What is required:
Convert the record lines, starting with the line that contains "Find my Product (102, 35)" and going on through the line that contains "Giới thiệu bộ (247, 169)", into a Markdown table. Use two columns, Row and Record line: give each line a row number and leave out any blank lines.

Input material:

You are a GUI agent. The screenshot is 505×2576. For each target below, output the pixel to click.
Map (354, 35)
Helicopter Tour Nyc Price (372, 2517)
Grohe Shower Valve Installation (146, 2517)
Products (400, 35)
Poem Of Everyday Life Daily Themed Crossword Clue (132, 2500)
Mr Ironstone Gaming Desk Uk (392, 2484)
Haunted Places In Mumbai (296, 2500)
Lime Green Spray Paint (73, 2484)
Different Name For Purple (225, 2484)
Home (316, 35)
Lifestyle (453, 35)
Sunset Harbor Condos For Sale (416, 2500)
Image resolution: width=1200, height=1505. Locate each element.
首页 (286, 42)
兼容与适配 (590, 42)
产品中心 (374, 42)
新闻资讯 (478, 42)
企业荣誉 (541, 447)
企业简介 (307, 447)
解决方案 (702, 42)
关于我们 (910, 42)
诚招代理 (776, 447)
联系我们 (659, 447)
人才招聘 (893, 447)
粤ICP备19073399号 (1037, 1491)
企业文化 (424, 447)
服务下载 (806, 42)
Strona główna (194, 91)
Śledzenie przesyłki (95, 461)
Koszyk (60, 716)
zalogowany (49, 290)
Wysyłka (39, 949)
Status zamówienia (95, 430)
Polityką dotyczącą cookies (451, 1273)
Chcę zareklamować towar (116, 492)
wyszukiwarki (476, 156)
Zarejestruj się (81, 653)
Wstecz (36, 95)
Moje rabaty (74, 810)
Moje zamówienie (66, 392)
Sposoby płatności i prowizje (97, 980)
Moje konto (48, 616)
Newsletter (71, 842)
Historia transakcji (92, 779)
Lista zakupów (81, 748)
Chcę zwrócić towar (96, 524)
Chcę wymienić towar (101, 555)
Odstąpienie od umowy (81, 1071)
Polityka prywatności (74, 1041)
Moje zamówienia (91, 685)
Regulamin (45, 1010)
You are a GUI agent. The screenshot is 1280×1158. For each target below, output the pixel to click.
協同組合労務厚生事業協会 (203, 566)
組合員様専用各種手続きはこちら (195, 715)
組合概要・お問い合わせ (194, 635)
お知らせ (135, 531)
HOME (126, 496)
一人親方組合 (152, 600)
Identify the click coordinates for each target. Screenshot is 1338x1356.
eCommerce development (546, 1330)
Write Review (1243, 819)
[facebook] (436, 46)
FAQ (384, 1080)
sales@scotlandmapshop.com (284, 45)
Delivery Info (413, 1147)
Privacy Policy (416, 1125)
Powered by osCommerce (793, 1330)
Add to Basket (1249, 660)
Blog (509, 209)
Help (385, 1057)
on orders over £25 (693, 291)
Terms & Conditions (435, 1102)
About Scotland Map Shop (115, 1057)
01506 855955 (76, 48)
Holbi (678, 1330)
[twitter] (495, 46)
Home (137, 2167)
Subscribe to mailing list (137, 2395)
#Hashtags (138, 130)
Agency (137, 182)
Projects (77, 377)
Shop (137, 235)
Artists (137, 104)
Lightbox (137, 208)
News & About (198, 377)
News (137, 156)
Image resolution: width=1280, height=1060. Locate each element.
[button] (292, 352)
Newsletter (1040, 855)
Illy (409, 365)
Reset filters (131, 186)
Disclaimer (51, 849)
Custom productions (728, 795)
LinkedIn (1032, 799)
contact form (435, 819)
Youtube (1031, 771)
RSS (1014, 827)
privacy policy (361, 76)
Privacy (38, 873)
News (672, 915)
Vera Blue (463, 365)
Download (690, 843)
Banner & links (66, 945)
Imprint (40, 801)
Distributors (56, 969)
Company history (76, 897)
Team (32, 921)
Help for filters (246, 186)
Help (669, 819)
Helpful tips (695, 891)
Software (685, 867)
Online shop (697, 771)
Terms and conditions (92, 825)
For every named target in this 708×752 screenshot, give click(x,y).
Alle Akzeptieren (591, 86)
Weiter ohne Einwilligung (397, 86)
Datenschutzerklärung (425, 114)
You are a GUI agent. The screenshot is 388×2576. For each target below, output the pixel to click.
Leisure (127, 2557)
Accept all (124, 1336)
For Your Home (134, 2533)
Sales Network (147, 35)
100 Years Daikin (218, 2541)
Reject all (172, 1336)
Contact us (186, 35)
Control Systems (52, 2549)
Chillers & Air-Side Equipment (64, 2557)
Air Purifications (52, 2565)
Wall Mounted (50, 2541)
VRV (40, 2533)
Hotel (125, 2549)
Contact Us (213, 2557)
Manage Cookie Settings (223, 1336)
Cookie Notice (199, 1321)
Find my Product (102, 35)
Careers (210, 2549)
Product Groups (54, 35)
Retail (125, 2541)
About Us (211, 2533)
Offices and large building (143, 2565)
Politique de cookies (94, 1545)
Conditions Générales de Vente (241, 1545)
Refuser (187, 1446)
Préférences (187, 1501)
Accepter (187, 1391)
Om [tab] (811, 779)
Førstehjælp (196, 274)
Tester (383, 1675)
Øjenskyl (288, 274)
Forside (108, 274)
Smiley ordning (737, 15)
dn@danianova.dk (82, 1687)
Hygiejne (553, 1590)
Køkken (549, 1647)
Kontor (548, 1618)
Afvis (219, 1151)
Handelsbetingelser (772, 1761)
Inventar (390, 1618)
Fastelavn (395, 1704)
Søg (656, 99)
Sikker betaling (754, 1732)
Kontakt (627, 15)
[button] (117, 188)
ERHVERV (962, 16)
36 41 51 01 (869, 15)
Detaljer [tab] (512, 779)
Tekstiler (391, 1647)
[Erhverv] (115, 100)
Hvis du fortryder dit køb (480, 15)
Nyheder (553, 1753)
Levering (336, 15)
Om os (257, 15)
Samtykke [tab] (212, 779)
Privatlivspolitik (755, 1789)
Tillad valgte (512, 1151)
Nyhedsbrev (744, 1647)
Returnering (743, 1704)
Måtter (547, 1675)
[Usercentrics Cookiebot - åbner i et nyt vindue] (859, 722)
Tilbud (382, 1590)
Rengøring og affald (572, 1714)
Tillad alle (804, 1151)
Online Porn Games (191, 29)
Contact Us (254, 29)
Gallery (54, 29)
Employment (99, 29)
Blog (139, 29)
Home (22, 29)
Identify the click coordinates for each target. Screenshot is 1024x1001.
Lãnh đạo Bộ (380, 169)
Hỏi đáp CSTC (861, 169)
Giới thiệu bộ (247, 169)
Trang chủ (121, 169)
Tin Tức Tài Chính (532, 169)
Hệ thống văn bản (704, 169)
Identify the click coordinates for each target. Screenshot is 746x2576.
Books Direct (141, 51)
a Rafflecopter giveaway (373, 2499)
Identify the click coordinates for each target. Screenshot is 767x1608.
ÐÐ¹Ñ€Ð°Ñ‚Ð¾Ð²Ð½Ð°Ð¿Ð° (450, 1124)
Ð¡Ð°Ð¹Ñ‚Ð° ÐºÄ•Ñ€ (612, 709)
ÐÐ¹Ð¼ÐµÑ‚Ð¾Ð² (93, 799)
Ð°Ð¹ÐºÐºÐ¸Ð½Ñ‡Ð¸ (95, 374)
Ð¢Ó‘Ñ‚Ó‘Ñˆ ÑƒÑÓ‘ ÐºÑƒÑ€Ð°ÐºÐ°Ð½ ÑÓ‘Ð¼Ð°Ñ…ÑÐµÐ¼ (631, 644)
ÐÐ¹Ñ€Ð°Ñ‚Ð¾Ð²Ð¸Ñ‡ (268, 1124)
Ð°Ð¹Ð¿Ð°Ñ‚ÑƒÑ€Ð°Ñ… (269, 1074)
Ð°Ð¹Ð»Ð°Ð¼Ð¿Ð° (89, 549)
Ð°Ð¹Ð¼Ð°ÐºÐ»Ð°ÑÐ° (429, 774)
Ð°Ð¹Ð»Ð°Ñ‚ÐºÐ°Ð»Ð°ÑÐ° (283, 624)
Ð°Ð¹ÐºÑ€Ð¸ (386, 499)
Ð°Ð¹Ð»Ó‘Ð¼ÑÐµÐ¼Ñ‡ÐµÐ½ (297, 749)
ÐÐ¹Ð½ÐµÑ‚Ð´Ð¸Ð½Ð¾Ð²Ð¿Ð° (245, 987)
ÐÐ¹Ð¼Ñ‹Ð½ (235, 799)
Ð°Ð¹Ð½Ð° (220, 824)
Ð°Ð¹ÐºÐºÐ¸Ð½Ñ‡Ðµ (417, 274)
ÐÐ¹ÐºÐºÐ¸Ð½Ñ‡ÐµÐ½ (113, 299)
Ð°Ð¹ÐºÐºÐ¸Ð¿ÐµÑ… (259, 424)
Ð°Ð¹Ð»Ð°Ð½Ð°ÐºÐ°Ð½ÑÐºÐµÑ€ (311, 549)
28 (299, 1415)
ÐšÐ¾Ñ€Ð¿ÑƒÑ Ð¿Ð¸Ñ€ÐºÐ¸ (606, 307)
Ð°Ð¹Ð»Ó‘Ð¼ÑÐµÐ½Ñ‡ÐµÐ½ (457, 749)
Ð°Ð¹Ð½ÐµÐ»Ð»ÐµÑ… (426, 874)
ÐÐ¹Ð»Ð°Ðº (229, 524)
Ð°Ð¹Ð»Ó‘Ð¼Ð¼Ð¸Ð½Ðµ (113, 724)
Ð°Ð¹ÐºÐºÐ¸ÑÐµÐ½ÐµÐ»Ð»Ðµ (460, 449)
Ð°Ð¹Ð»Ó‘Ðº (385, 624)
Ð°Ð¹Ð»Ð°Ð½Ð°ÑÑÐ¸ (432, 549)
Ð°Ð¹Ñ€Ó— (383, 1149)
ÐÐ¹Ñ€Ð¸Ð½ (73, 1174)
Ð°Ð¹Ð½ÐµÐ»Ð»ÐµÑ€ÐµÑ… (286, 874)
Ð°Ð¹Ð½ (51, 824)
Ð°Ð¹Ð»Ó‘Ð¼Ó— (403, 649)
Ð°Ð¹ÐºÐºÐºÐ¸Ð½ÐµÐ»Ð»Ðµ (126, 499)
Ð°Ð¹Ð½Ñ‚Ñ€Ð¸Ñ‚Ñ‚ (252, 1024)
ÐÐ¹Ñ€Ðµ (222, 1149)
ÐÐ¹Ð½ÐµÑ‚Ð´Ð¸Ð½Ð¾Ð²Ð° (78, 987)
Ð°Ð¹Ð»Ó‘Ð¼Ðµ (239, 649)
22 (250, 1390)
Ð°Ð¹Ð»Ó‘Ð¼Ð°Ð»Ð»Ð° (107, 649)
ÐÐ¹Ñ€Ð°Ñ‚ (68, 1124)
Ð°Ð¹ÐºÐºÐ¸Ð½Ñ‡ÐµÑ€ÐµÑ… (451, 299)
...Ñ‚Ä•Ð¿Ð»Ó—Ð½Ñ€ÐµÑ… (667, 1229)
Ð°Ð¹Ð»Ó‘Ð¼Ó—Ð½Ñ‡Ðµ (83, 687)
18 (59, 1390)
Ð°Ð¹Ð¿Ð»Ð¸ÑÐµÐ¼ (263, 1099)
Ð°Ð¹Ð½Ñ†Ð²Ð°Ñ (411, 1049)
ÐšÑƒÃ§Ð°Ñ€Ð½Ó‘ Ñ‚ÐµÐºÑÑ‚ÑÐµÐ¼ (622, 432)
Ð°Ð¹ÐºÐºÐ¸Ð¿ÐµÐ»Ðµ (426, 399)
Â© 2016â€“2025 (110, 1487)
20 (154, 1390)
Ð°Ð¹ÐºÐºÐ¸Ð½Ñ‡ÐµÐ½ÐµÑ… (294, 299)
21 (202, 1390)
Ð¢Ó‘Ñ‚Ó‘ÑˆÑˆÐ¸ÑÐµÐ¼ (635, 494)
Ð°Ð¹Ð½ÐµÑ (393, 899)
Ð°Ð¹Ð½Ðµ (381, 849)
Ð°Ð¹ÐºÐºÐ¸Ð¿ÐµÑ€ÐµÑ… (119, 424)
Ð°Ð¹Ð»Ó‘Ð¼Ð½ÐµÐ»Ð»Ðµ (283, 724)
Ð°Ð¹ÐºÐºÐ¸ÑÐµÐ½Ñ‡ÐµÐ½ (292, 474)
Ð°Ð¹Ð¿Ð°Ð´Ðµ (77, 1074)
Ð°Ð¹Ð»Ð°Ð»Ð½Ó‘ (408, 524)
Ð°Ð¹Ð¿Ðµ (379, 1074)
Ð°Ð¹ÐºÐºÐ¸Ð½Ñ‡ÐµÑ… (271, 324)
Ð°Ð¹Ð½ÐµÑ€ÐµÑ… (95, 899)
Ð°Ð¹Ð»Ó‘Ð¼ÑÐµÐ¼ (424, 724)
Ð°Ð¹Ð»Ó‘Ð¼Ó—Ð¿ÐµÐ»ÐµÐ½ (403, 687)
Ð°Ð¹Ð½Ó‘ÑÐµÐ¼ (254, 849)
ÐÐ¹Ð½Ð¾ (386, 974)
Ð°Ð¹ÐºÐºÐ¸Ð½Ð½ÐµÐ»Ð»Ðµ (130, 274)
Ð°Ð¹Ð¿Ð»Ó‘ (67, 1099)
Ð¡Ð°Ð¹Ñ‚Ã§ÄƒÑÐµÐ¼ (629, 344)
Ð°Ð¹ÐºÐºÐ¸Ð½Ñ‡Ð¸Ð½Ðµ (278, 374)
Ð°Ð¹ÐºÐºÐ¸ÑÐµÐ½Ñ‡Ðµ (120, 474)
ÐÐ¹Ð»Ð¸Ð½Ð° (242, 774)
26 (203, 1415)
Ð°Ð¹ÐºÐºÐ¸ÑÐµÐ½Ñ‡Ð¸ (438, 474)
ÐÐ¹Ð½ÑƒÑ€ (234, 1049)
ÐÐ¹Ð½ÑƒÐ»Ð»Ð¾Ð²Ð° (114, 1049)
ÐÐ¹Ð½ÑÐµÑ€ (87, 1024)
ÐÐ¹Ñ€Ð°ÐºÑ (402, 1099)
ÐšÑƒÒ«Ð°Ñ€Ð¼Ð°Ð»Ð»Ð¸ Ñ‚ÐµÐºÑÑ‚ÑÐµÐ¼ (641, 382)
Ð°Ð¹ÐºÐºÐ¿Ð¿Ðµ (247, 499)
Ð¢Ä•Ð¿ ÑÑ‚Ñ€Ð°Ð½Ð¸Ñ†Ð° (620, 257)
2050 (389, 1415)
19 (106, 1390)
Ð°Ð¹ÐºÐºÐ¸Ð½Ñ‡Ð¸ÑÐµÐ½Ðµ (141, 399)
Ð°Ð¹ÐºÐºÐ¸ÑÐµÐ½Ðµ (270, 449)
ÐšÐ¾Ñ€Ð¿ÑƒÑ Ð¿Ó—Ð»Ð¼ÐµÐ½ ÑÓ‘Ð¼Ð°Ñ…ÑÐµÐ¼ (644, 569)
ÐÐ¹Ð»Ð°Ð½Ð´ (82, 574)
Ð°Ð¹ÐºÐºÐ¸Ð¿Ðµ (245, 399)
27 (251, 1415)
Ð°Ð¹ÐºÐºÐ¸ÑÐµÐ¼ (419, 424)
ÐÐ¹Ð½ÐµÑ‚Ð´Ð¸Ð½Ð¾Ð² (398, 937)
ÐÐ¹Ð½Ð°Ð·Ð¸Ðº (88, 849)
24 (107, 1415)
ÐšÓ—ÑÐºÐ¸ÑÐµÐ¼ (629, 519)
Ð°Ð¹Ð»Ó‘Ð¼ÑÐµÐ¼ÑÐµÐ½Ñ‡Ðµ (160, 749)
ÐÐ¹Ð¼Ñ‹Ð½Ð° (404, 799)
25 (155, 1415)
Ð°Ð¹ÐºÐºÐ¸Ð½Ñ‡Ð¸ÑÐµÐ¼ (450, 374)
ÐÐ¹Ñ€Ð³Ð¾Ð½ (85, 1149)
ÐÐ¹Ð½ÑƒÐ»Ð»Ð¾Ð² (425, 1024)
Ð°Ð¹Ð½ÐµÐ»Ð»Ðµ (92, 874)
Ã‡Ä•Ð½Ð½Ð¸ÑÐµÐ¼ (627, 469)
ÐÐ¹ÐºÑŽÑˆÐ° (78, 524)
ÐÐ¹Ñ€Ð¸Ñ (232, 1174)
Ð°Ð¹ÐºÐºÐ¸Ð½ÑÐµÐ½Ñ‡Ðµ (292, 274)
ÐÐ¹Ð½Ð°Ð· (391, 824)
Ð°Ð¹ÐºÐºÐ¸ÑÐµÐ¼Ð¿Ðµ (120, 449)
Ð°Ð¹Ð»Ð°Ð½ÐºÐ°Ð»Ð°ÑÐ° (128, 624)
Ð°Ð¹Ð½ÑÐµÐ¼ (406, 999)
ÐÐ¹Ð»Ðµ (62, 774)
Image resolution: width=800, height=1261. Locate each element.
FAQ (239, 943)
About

Result below:
| Row | Record line |
|---|---|
| 1 | Find my Product (102, 35) |
| 2 | Careers (210, 2549) |
| 3 | Product Groups (54, 35) |
| 4 | Retail (125, 2541) |
| 5 | About Us (211, 2533) |
| 6 | Offices and large building (143, 2565) |
| 7 | Politique de cookies (94, 1545) |
| 8 | Conditions Générales de Vente (241, 1545) |
| 9 | Refuser (187, 1446) |
| 10 | Préférences (187, 1501) |
| 11 | Accepter (187, 1391) |
| 12 | Om [tab] (811, 779) |
| 13 | Førstehjælp (196, 274) |
| 14 | Tester (383, 1675) |
| 15 | Øjenskyl (288, 274) |
| 16 | Forside (108, 274) |
| 17 | Smiley ordning (737, 15) |
| 18 | dn@danianova.dk (82, 1687) |
| 19 | Hygiejne (553, 1590) |
| 20 | Køkken (549, 1647) |
| 21 | Kontor (548, 1618) |
| 22 | Afvis (219, 1151) |
| 23 | Handelsbetingelser (772, 1761) |
| 24 | Inventar (390, 1618) |
| 25 | Fastelavn (395, 1704) |
| 26 | Søg (656, 99) |
| 27 | Sikker betaling (754, 1732) |
| 28 | Kontakt (627, 15) |
| 29 | [button] (117, 188) |
| 30 | ERHVERV (962, 16) |
| 31 | 36 41 51 01 (869, 15) |
| 32 | Detaljer [tab] (512, 779) |
| 33 | Tekstiler (391, 1647) |
| 34 | [Erhverv] (115, 100) |
| 35 | Hvis du fortryder dit køb (480, 15) |
| 36 | Nyheder (553, 1753) |
| 37 | Levering (336, 15) |
| 38 | Om os (257, 15) |
| 39 | Samtykke [tab] (212, 779) |
| 40 | Privatlivspolitik (755, 1789) |
| 41 | Tillad valgte (512, 1151) |
| 42 | Nyhedsbrev (744, 1647) |
| 43 | Returnering (743, 1704) |
| 44 | Måtter (547, 1675) |
| 45 | [Usercentrics Cookiebot - åbner i et nyt vindue] (859, 722) |
| 46 | Tilbud (382, 1590) |
| 47 | Rengøring og affald (572, 1714) |
| 48 | Tillad alle (804, 1151) |
| 49 | Online Porn Games (191, 29) |
| 50 | Contact Us (254, 29) |
| 51 | Gallery (54, 29) |
| 52 | Employment (99, 29) |
| 53 | Blog (139, 29) |
| 54 | Home (22, 29) |
| 55 | Identify the click coordinates for each target. Screenshot is 1024x1001. |
| 56 | Lãnh đạo Bộ (380, 169) |
| 57 | Hỏi đáp CSTC (861, 169) |
| 58 | Giới thiệu bộ (247, 169) |